I have a unique offline LAN. It contains two servers that get time from the same source. They do not reach out to the internet for their time source. They receive time from an application layer. I trust their time. I have a client that should sync to their time when I plug it into the network. All three of these devices run a Windows 10 LSTC. I jumped down the rabbit hole of learning how to wake the NTP services up inside of the OS. I went through a serious troubleshoot to understand the minimum configuration settings to where it started to work. I have been working with a test environment That consists of three devices. For my test environment I manually set the clocks on the two devices acting as the servers. So, there was natural drift on those two devices over a couple of weeks and that is where my question is going here.
On the servers the group policies are set to not configured.
Registry
W32Time/TimeProviders/NTP Server/enabled = 1
W32Time/Parameters/Type = NTP
W32Time/config/announceFlags = 5(hex)
After troubleshooting this is the minimum configuration required in order for me to be able to sync to one of these servers. I had a few other things set from reading stuff on the internet but I discovered this is all that is needed.
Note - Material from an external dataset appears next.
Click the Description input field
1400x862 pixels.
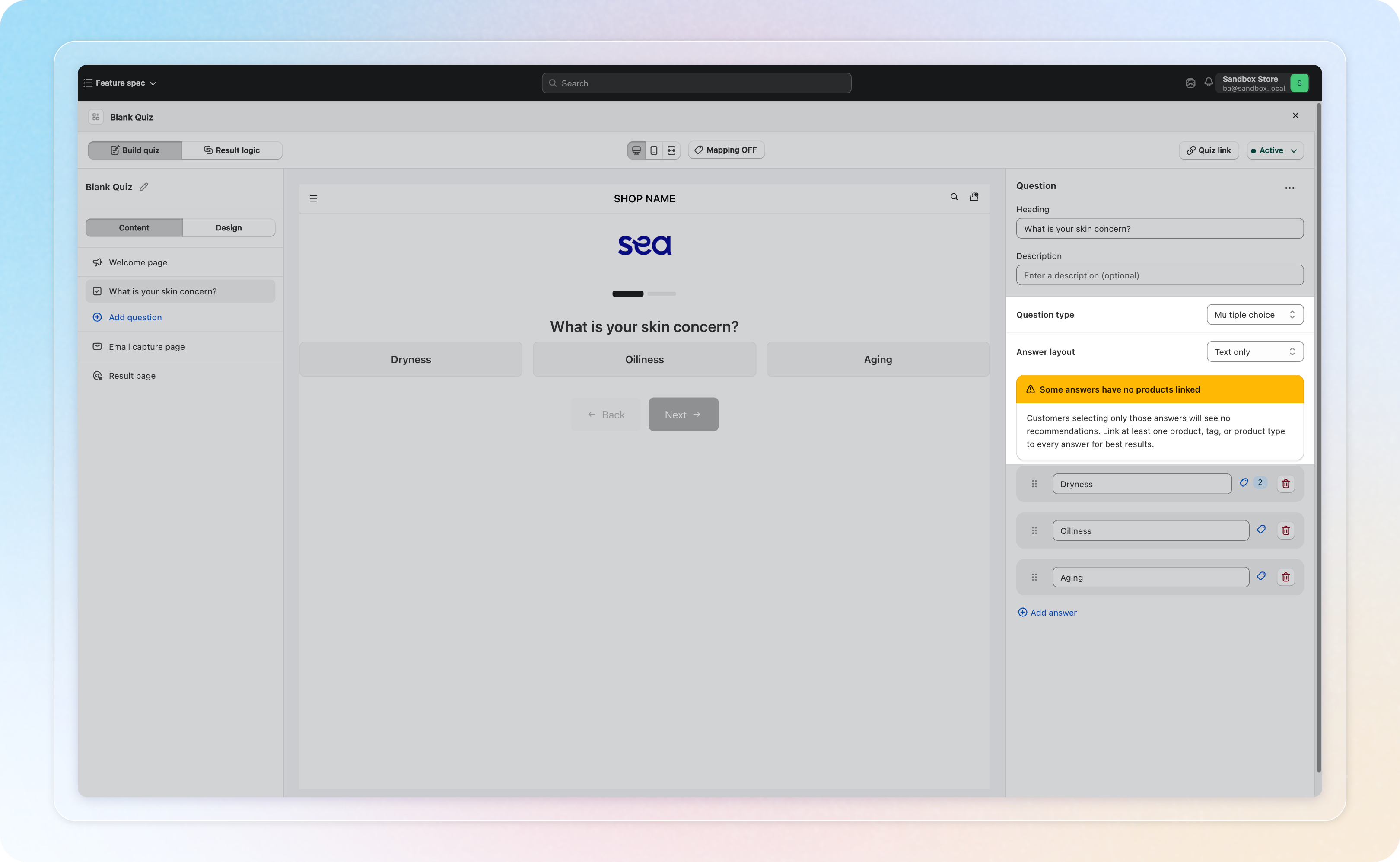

On the client side of things
Under group policy,
NTP client is enabled.
Configure NTP client is also enabled and is where I am specifying the IP address to sync with.
I'm able to give the client server1 IPAddress,0x8 under configure NTP client and it syncs.
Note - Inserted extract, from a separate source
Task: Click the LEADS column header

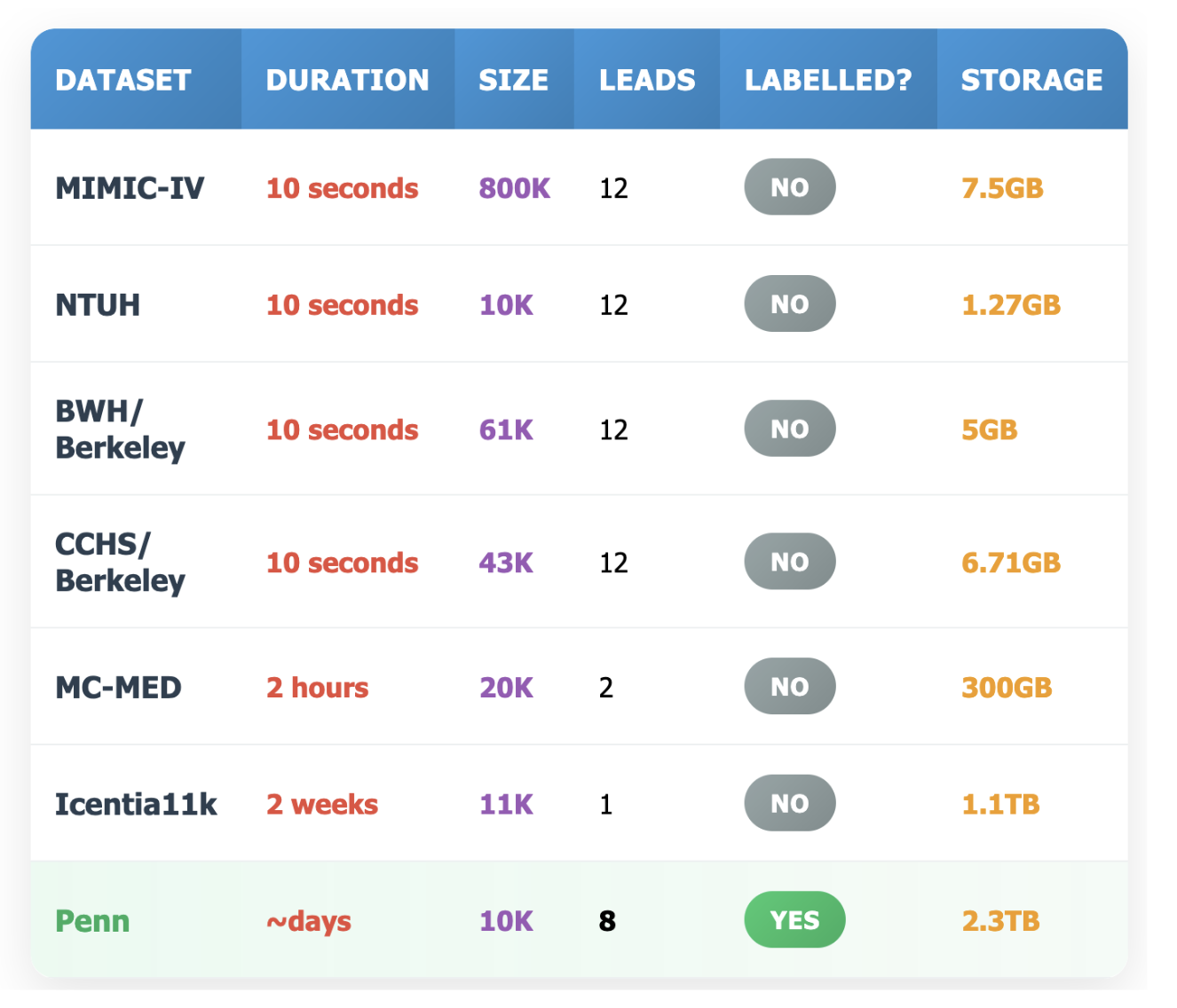Action: pyautogui.click(x=647, y=80)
I can then change it to Server2 IPAddress and it also syncs.
All of the above now leads me to my question. When I configured it to have both IP addresses [Server1 IP address,0x8 Server2 IPAddress,0x8] The client would no longer sync and W32tm /query /status showed CMOS clock. W32tm /query /peers showed it had 2 peers. However, when I did a W32tm /resync I would get a reply that said "The clock could not sync because there is no time data available". When I jumped down that rabbit hole I found everything under the sun except my specific problem. I tried all of the 32 commands like stopping the time and unregistering re-registering starting time and you name it. Nothing would work. When I turned one of the servers off after a couple of minutes it would start sinking with the one that was remaining. My specific problem didn't like when I gave it to IP addresses. By this time my test environment servers had drifted by about 4 to 5 minutes. I spent an entire week on this and had an idea of setting the one server to be much closer in time to the other one. Now my servers were about 10 seconds apart and everything magically started to work.
Sorry for the novel but I wanted to give the detail of my situation. Everything worked perfectly the last hour of my day today. Was the time drift difference between the servers really my problem? When I think about it multiple servers are going to be really close in a real environment. When I gave my client two IP addresses and it reached out to sink and those two servers did not agree in time did it force my client to decide that it couldn't rely on those sources and would automatically just switch to its own CMOS clock?
Thank you in advance for any wisdom given as I'm brand new to this topic.